EXERCISE DIRECTIONS: Each entry that follows is to be duplicated exactly, without its images.

Stored records
-*-*-

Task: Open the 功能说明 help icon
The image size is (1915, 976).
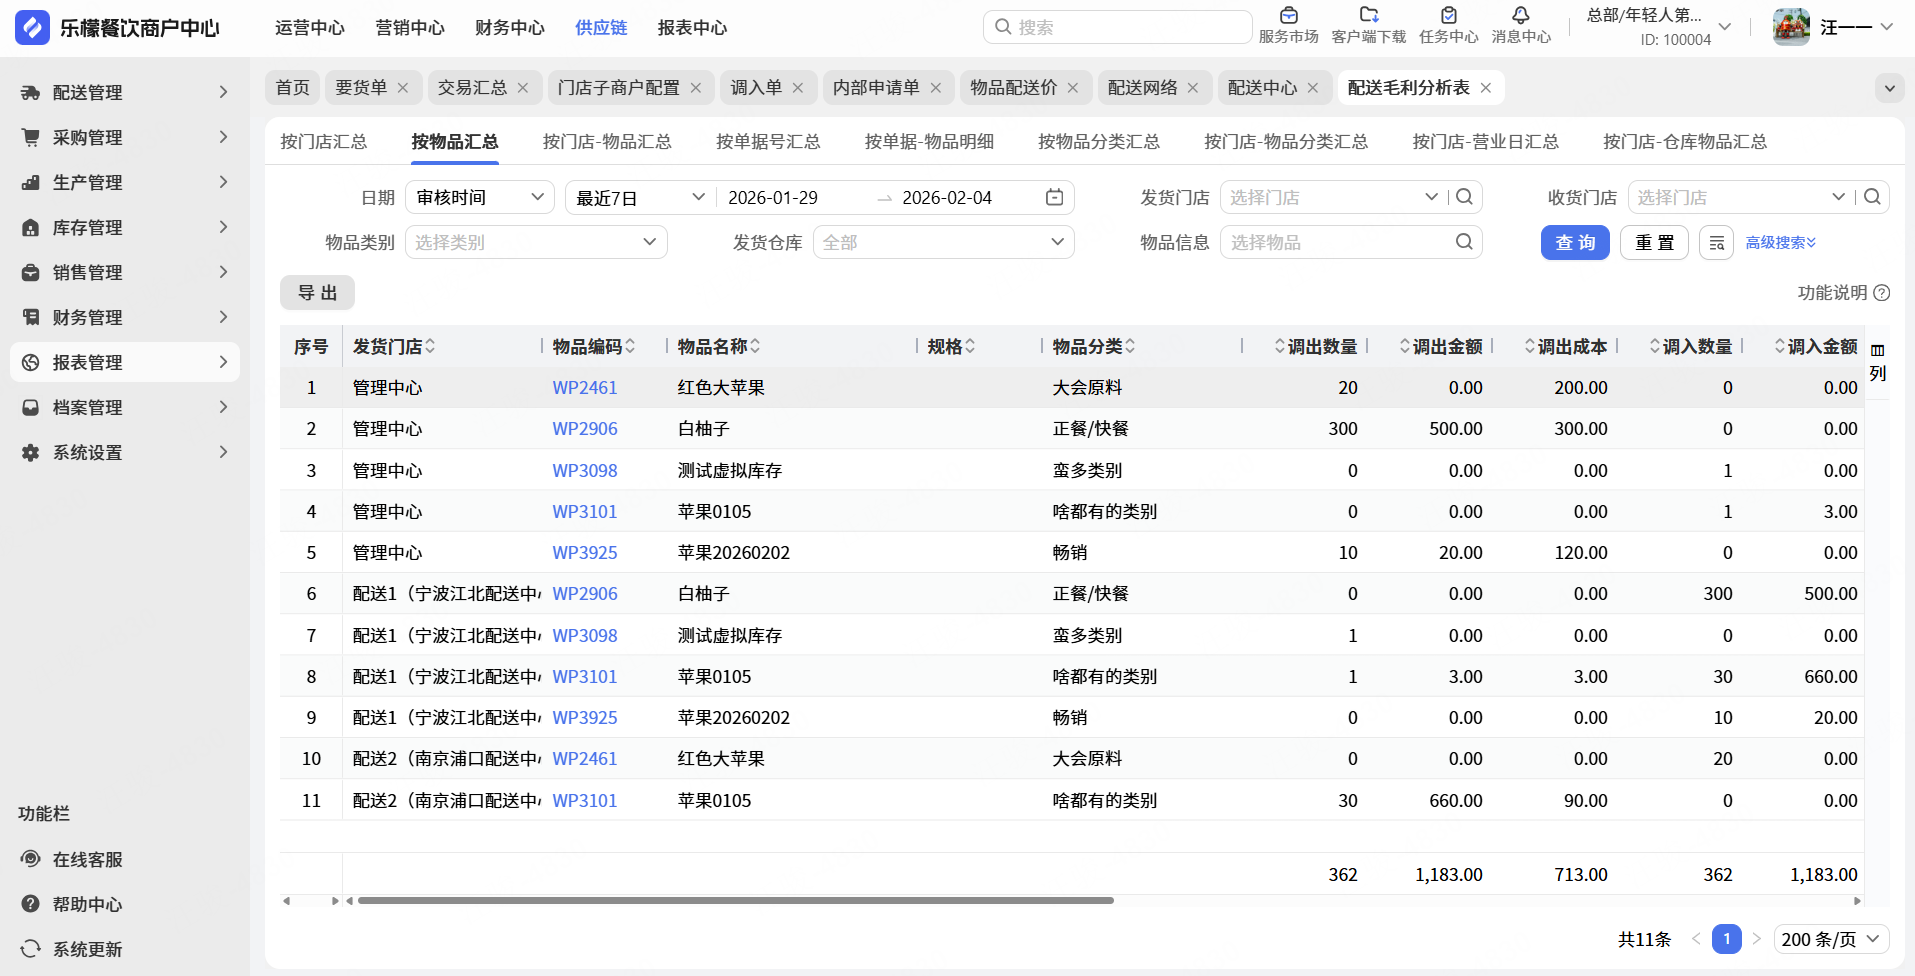Action: (x=1881, y=293)
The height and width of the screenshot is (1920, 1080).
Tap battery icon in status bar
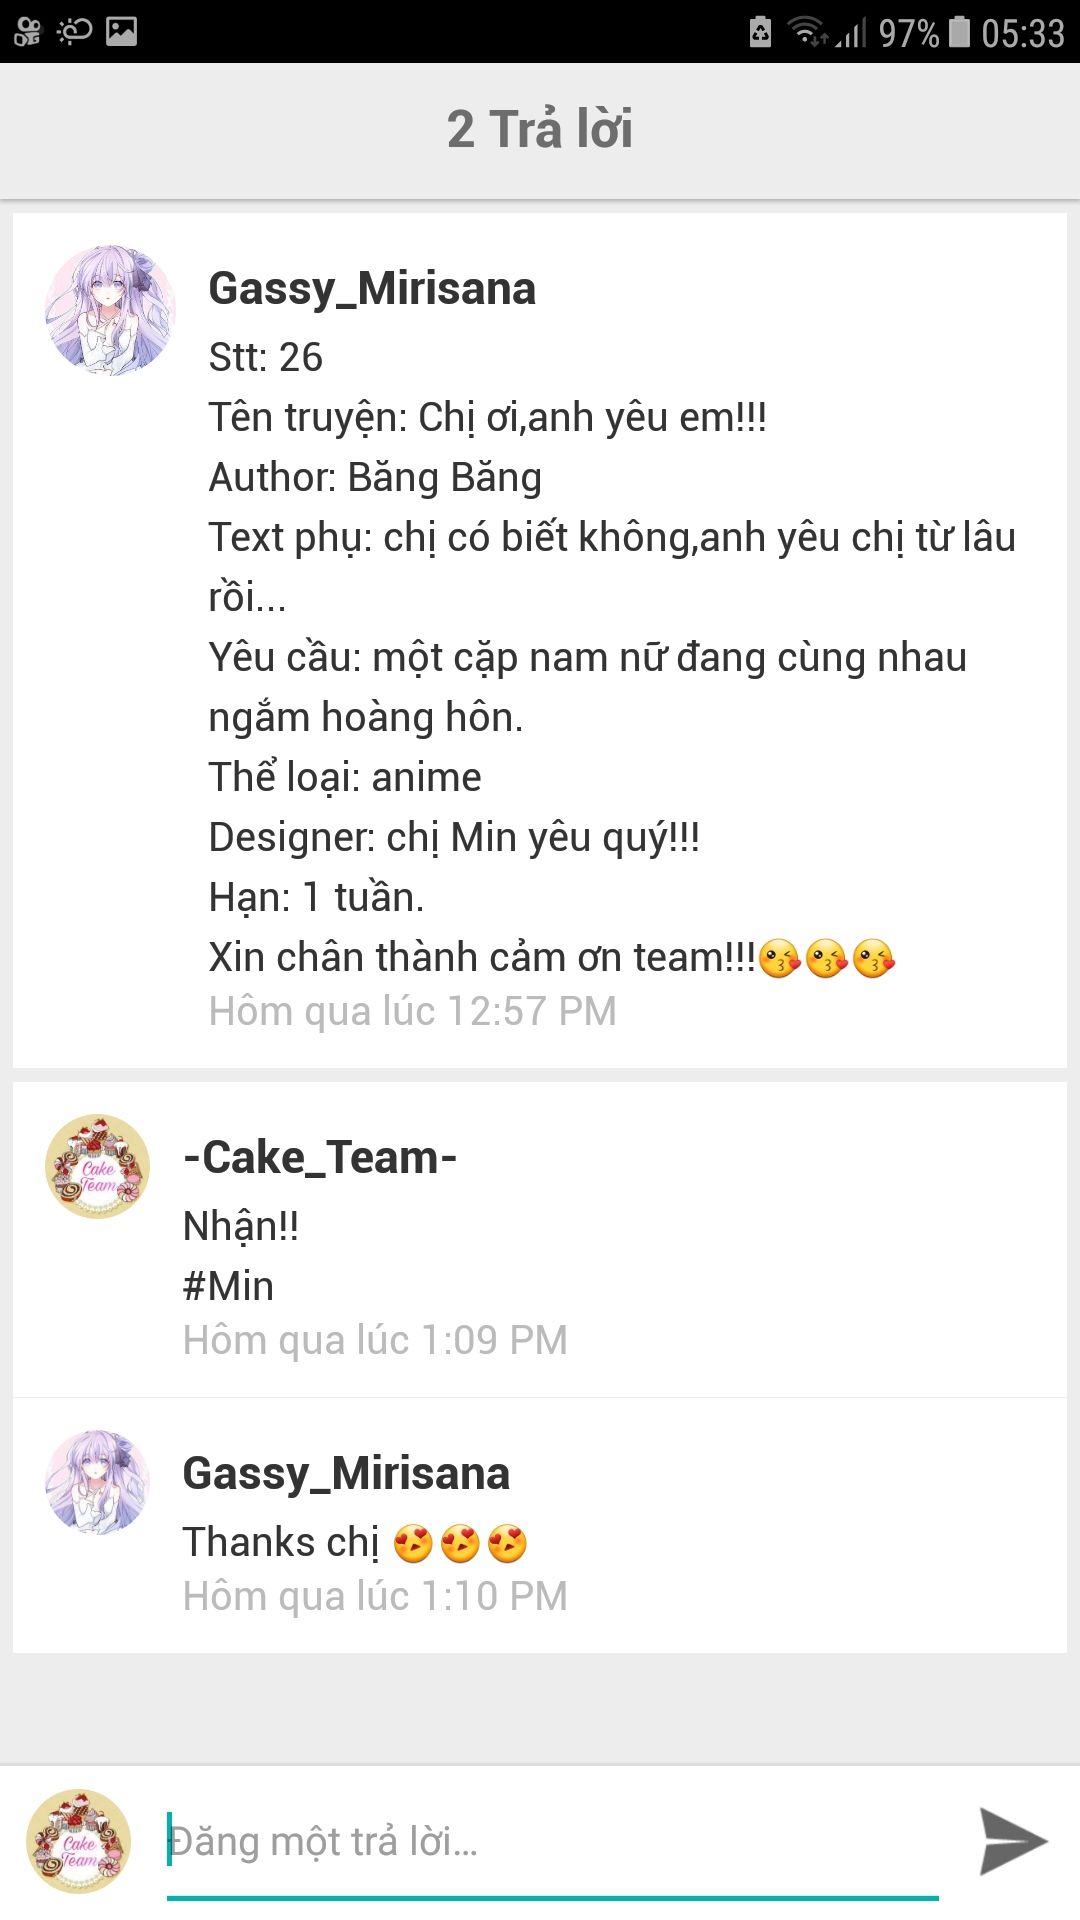960,32
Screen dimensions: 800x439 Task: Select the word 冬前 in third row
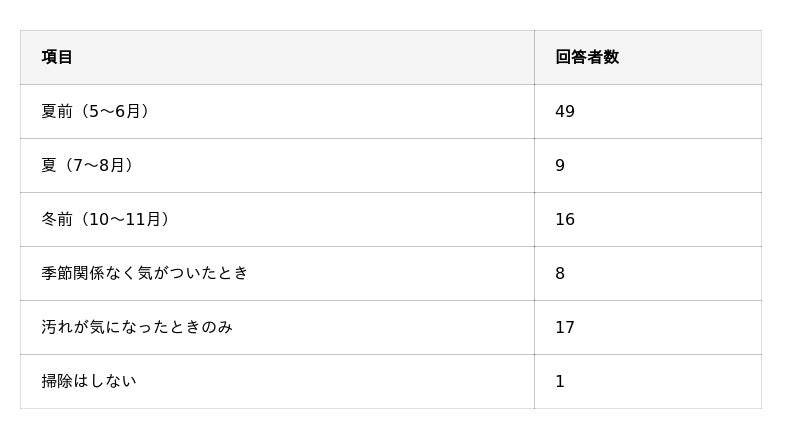tap(57, 219)
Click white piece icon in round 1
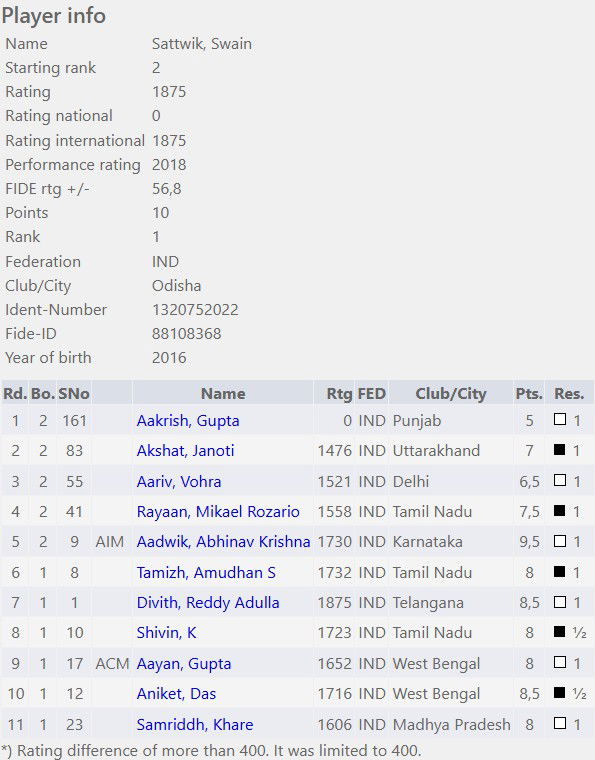Screen dimensions: 595x760 [560, 419]
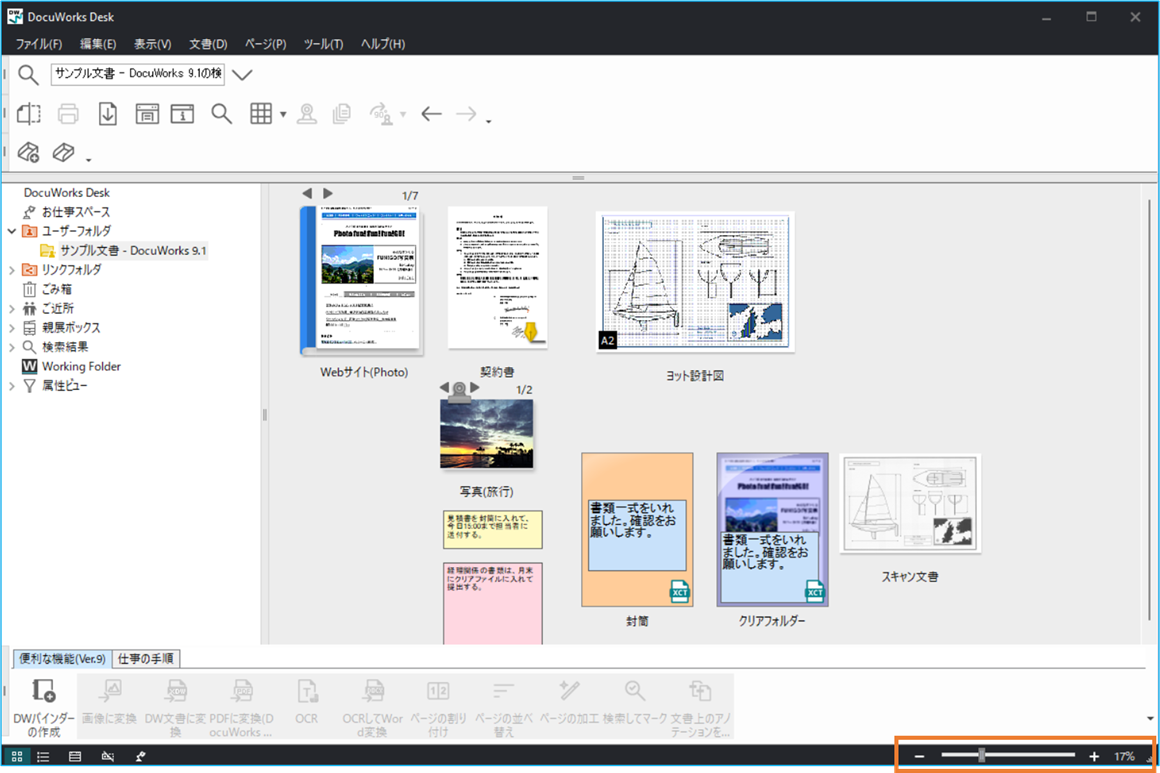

-*-*-

TASK SOLUTION:
Task: Open the 功能说明 help icon
The image size is (1915, 976).
Action: (x=1881, y=293)
The height and width of the screenshot is (1920, 1080).
Tap battery icon in status bar
960,32
Screen dimensions: 800x439 Task: Select the word 冬前 in third row
tap(57, 219)
Click white piece icon in round 1
Screen dimensions: 595x760 [560, 419]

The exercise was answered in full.